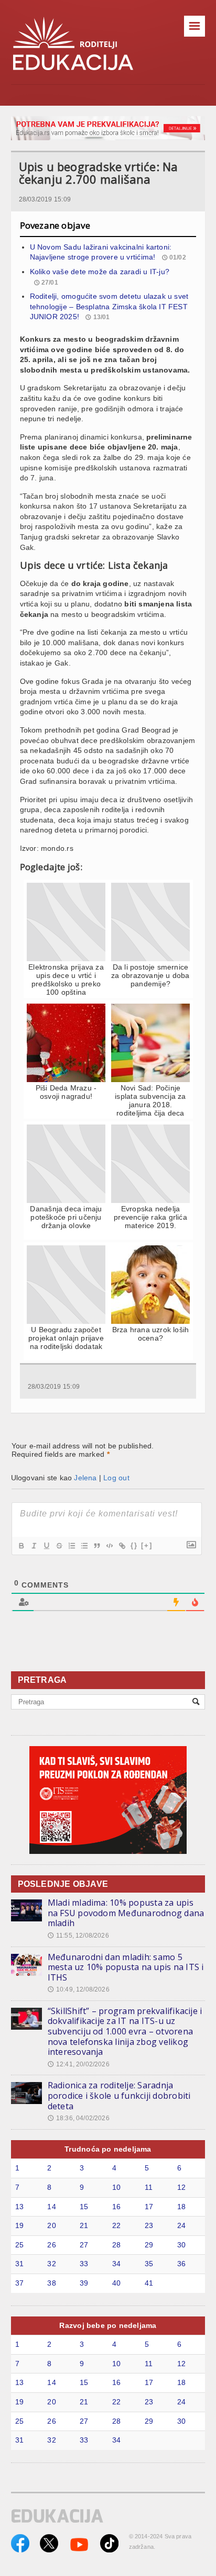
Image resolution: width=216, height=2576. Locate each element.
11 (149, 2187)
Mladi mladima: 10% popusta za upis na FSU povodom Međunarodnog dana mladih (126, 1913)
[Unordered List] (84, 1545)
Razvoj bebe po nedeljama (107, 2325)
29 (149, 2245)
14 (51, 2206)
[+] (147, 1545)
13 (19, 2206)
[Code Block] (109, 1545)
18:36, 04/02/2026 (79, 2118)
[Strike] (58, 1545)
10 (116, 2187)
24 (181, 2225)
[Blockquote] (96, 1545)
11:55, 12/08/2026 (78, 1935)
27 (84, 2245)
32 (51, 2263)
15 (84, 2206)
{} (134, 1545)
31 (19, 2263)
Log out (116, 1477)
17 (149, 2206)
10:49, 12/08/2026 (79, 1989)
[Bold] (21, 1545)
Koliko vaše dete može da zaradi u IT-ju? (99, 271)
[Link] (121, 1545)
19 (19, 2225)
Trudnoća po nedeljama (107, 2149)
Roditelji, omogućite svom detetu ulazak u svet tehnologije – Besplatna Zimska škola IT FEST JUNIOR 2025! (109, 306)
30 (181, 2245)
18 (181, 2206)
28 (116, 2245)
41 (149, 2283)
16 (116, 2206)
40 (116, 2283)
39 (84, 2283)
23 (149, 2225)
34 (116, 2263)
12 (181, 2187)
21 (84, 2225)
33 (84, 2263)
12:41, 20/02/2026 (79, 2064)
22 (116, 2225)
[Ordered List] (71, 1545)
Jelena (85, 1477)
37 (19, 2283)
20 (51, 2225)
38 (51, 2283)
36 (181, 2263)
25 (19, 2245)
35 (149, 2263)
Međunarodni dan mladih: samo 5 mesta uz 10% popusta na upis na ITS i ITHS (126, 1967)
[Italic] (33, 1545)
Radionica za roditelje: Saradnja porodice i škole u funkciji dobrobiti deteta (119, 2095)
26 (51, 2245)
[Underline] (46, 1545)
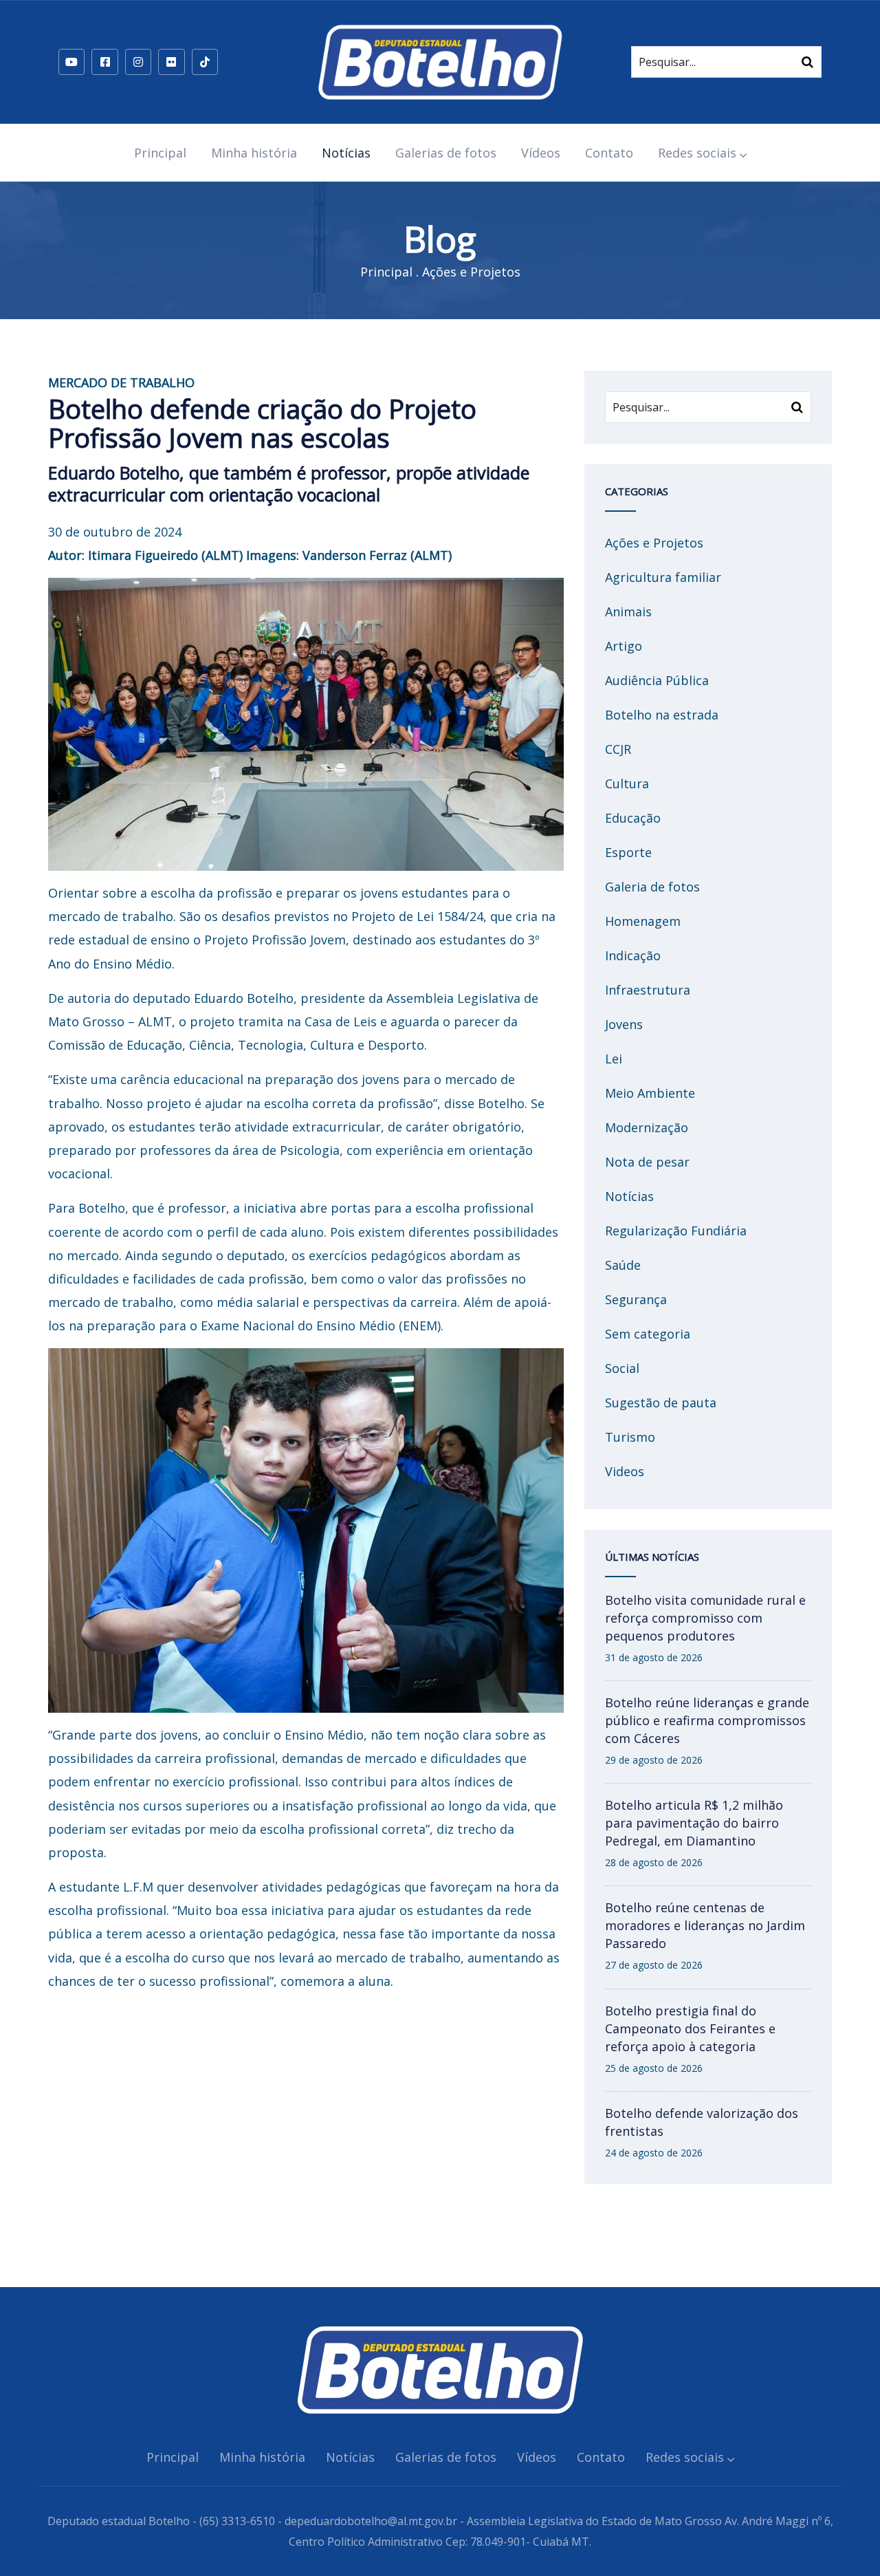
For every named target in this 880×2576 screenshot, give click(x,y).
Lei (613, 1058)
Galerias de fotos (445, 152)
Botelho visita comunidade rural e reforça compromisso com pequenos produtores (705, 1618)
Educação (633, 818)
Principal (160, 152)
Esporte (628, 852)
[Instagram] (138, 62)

________________________

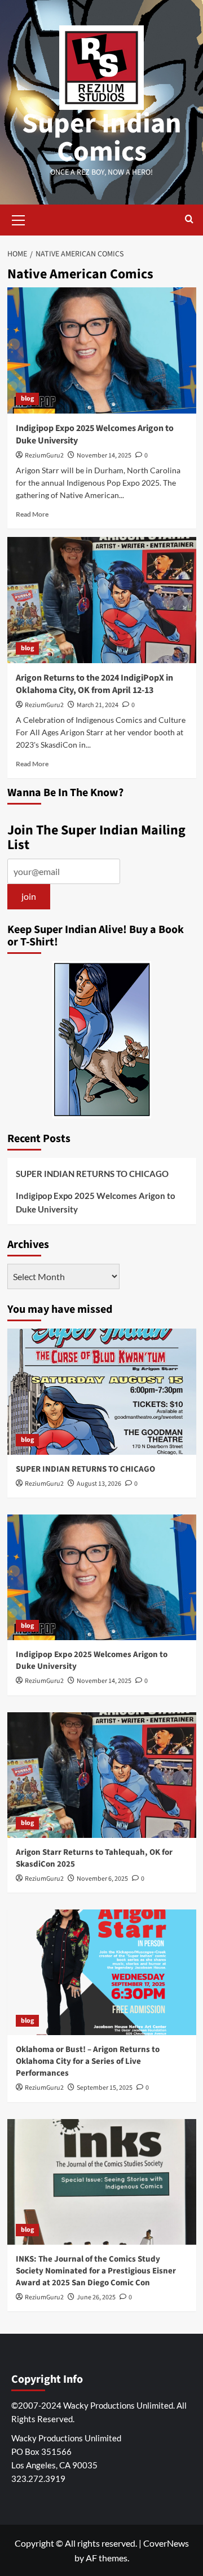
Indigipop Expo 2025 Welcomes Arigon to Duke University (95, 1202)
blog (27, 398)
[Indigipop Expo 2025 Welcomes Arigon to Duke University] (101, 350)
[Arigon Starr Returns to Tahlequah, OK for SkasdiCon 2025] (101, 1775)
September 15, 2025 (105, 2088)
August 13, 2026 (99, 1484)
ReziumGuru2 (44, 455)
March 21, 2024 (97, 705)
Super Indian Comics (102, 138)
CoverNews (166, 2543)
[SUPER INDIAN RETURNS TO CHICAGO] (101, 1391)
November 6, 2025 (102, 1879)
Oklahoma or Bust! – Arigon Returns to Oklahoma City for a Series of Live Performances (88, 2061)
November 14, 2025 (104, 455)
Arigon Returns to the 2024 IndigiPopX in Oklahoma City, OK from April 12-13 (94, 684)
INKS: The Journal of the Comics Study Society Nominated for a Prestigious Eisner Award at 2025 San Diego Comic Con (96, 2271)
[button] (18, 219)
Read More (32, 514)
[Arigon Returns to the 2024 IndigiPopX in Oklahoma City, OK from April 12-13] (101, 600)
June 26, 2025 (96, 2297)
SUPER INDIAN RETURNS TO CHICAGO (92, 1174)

________________________

» **THE TASK**
Beginning with the line containing "[Arigon Starr Returns" and ending with the line containing "November 14, 2025 (104, 455)", extract those lines exactly from the listing above, and only those.

» **RESPONSE TO THE EXERCISE**
[Arigon Starr Returns to Tahlequah, OK for SkasdiCon 2025] (101, 1775)
September 15, 2025 (105, 2088)
August 13, 2026 (99, 1484)
ReziumGuru2 (44, 455)
March 21, 2024 (97, 705)
Super Indian Comics (102, 138)
CoverNews (166, 2543)
[SUPER INDIAN RETURNS TO CHICAGO] (101, 1391)
November 6, 2025 (102, 1879)
Oklahoma or Bust! – Arigon Returns to Oklahoma City for a Series of Live Performances (88, 2061)
November 14, 2025 (104, 455)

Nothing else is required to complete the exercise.